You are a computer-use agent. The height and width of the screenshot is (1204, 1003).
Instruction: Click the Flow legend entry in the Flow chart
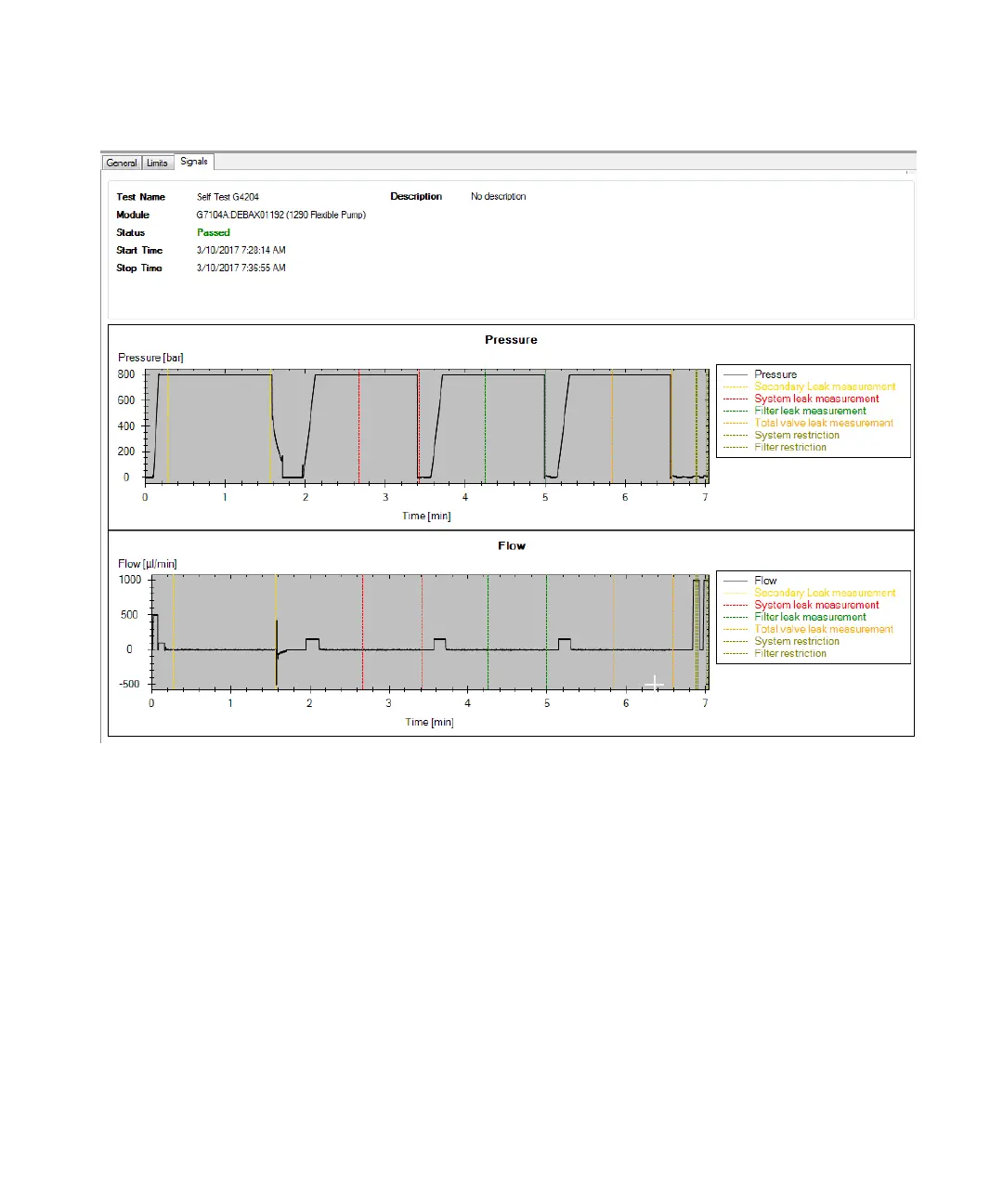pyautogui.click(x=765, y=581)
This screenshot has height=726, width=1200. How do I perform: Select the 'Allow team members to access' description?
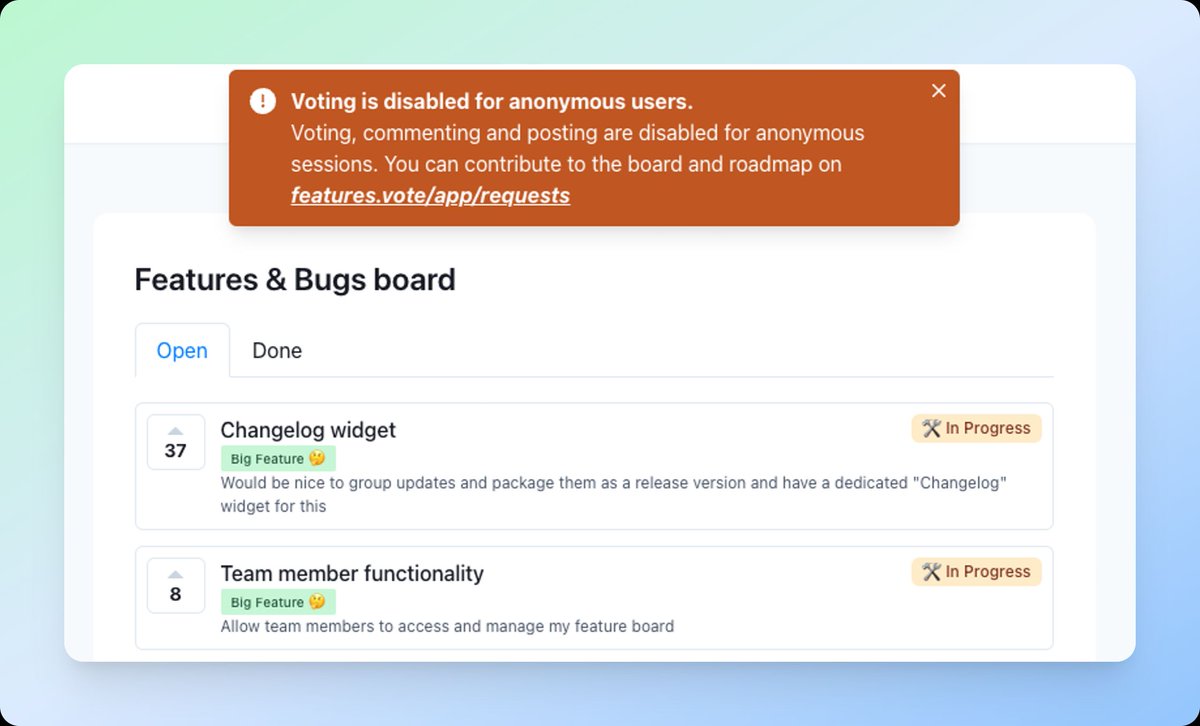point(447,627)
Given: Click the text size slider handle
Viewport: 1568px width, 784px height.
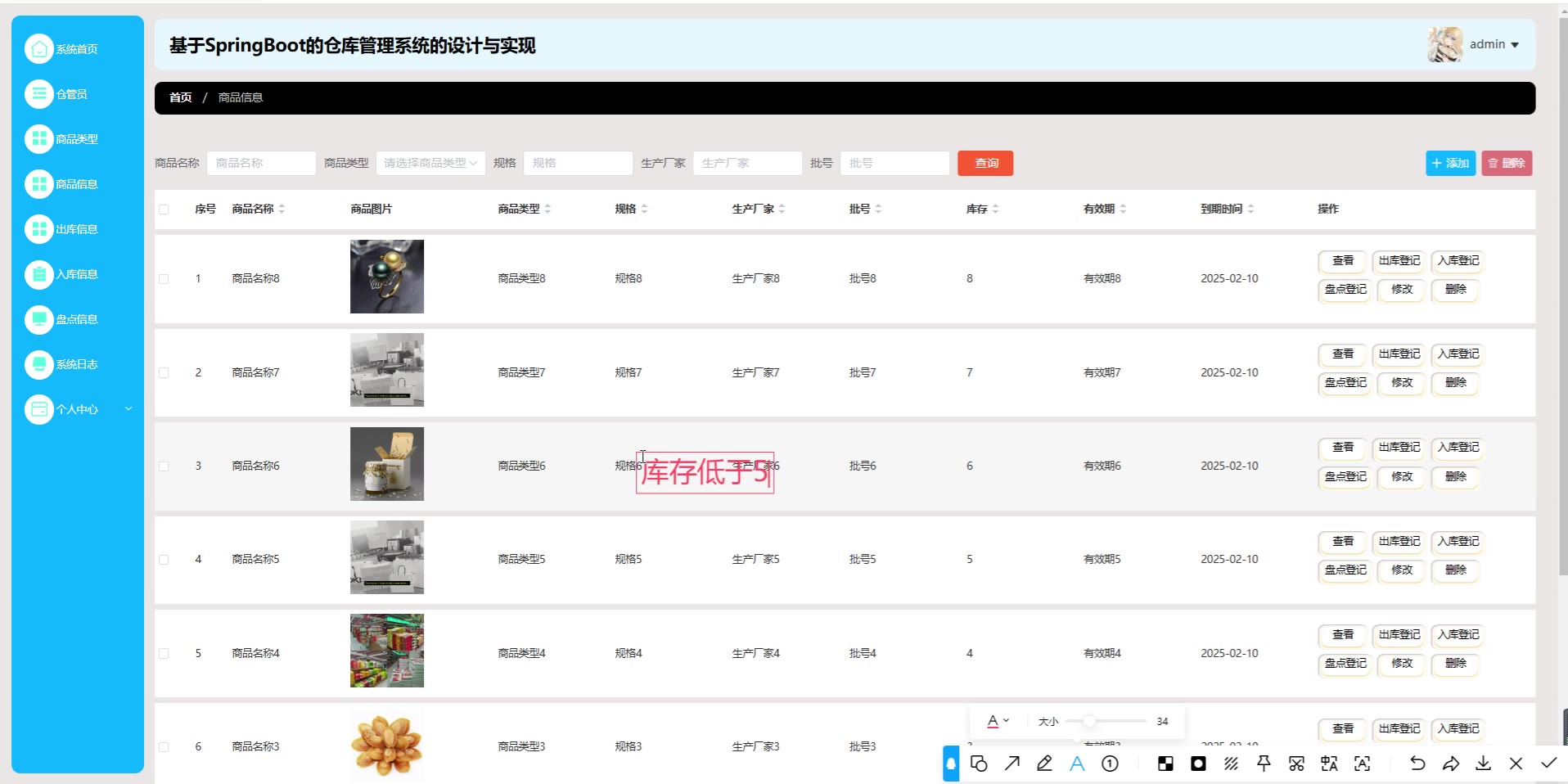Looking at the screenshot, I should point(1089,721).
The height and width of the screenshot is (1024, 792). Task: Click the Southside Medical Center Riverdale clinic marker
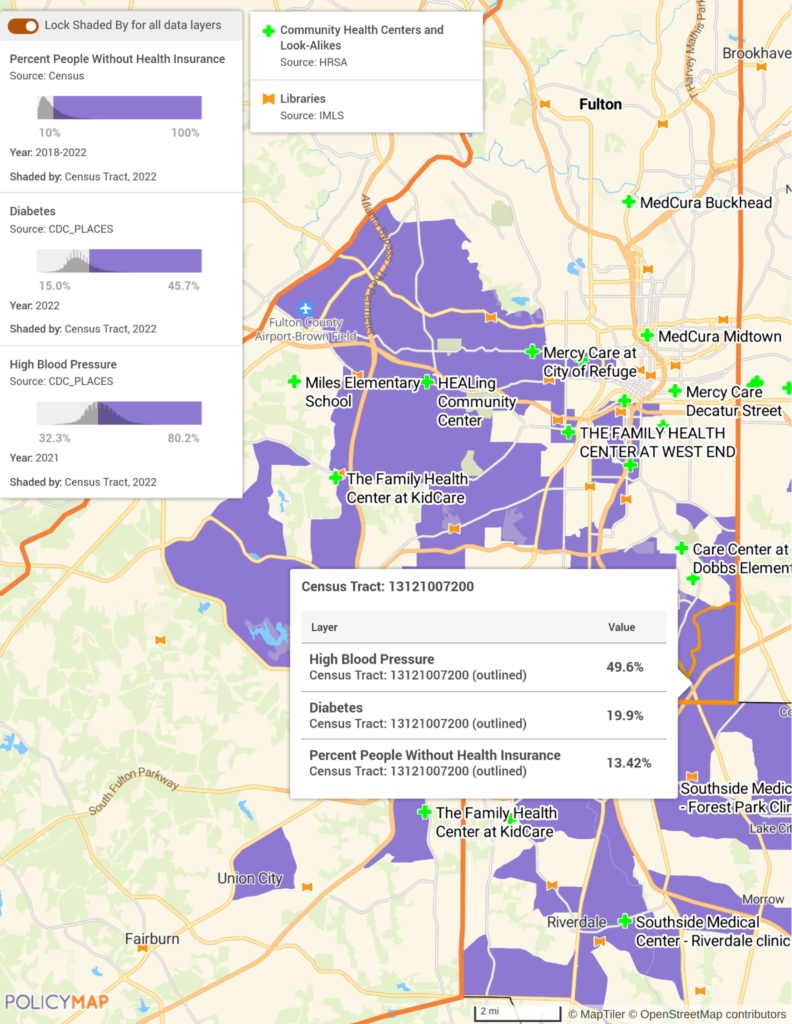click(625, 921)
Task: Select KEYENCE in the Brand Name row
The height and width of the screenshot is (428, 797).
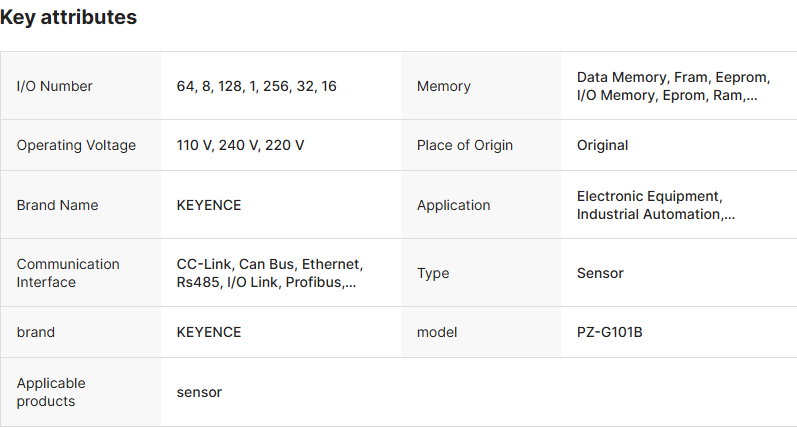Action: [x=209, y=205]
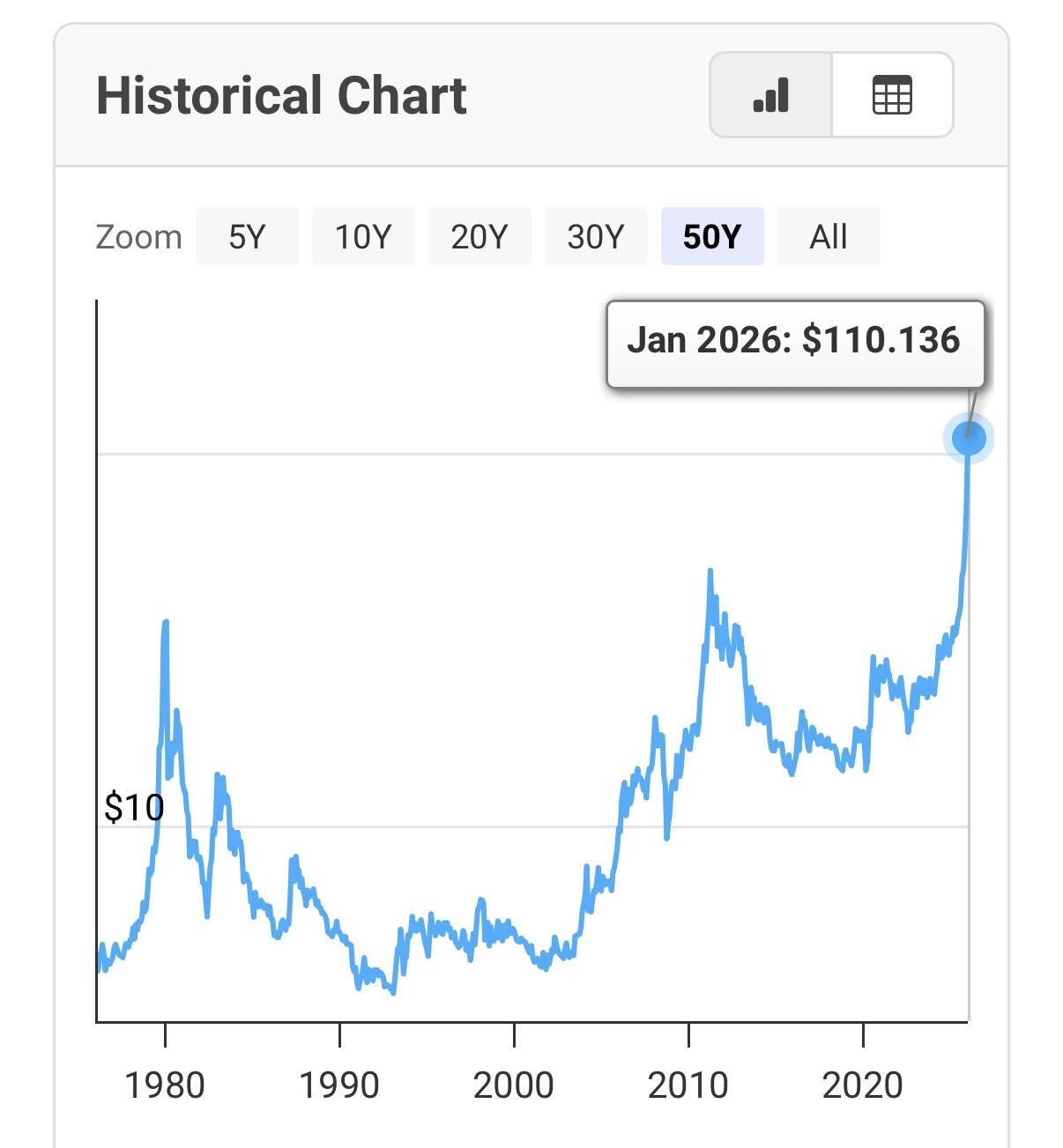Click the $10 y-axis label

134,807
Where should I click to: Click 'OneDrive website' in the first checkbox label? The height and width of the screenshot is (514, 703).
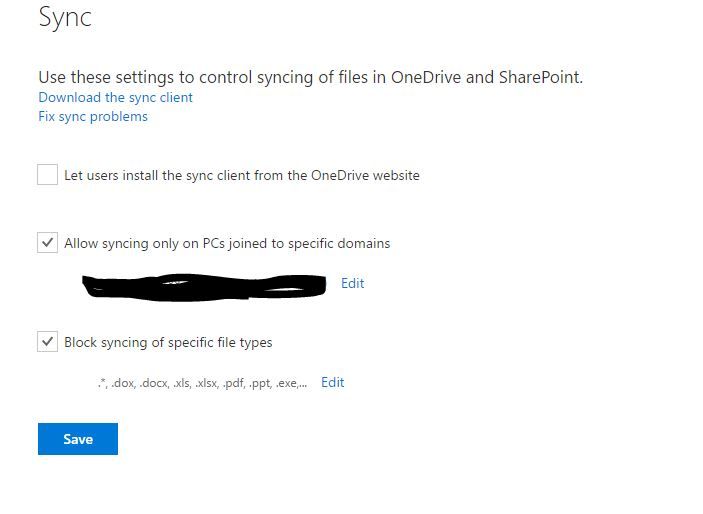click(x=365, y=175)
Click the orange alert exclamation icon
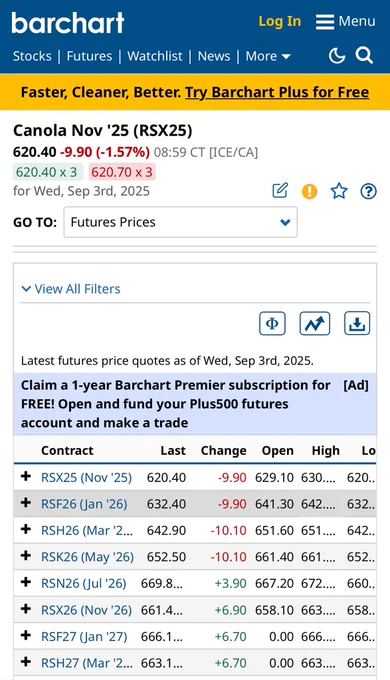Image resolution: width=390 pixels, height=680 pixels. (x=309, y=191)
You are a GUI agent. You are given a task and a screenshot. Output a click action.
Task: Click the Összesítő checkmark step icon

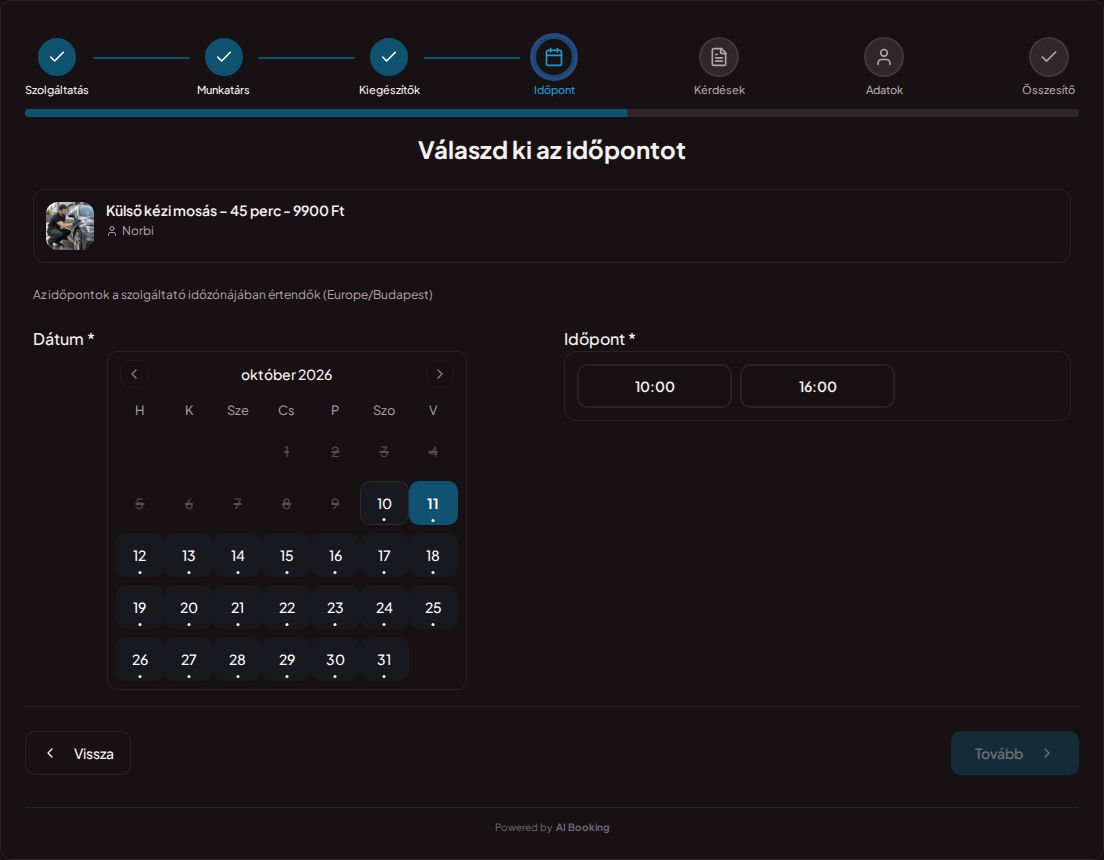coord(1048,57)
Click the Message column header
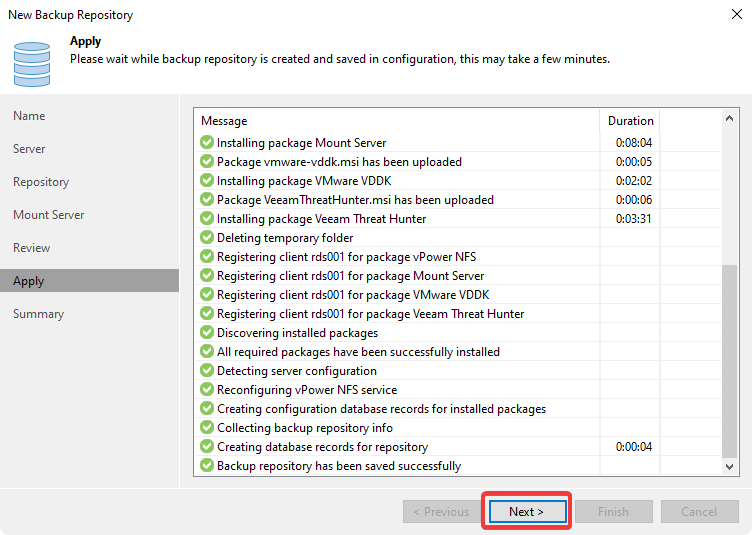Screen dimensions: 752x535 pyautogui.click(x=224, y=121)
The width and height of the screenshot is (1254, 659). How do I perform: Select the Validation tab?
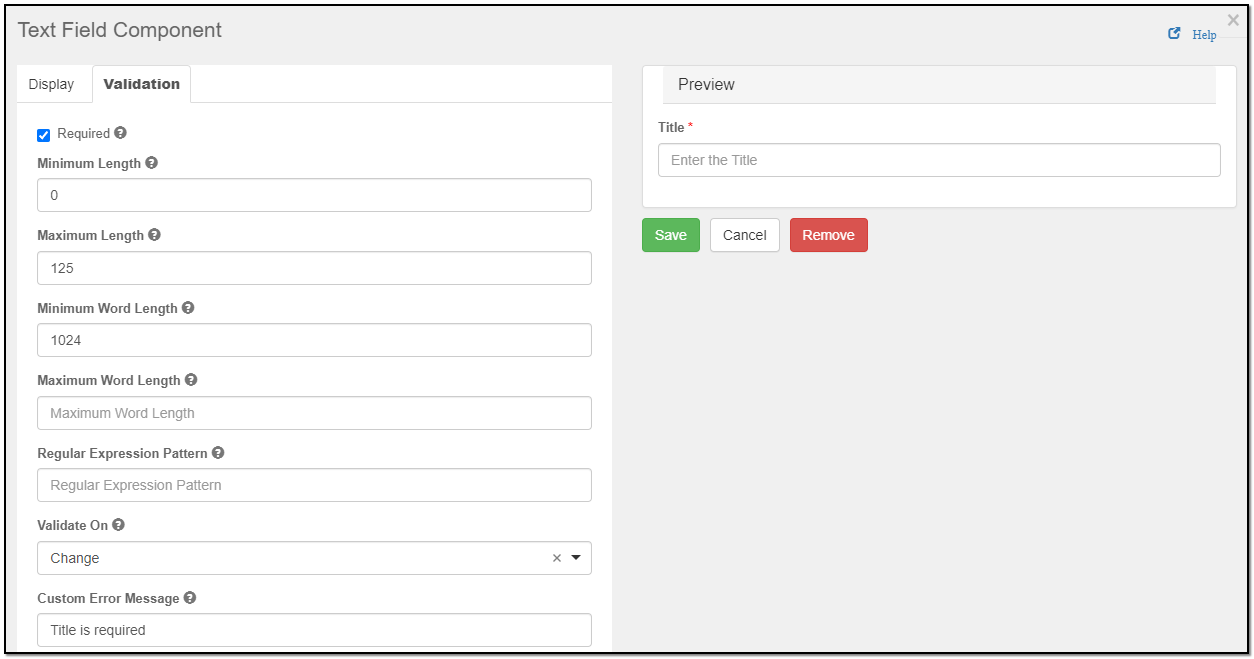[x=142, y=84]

-- TASK OBJECTIVE --
Repeat the data above word for word, without pictures.

-- YOUR RESPONSE --
You are a computer-use agent. The height and width of the screenshot is (1204, 1003).
Instruction: Click the Flow legend entry in the Flow chart
pyautogui.click(x=765, y=581)
This screenshot has height=726, width=1200. How do I perform: Select the 'Allow team members to access' description?
point(447,627)
Given: Click the text size slider handle
Viewport: 1568px width, 784px height.
Looking at the screenshot, I should point(1089,721).
The height and width of the screenshot is (1024, 792). Task: Click the Southside Medical Center Riverdale clinic marker
click(625, 921)
Task: Select KEYENCE in the Brand Name row
The height and width of the screenshot is (428, 797).
Action: [x=209, y=205]
Click the $10 y-axis label

134,807
Where should I click to: Click 'OneDrive website' in the first checkbox label? The height and width of the screenshot is (514, 703).
click(x=365, y=175)
Click the orange alert exclamation icon
Image resolution: width=390 pixels, height=680 pixels. (x=309, y=191)
You are a GUI agent. You are given a task and a screenshot. Output a click action.
Task: Click the Összesítő checkmark step icon

coord(1048,57)
Click the Message column header
Screen dimensions: 752x535 pyautogui.click(x=224, y=121)
The width and height of the screenshot is (1254, 659). How do I perform: Select the Validation tab?
[x=142, y=84]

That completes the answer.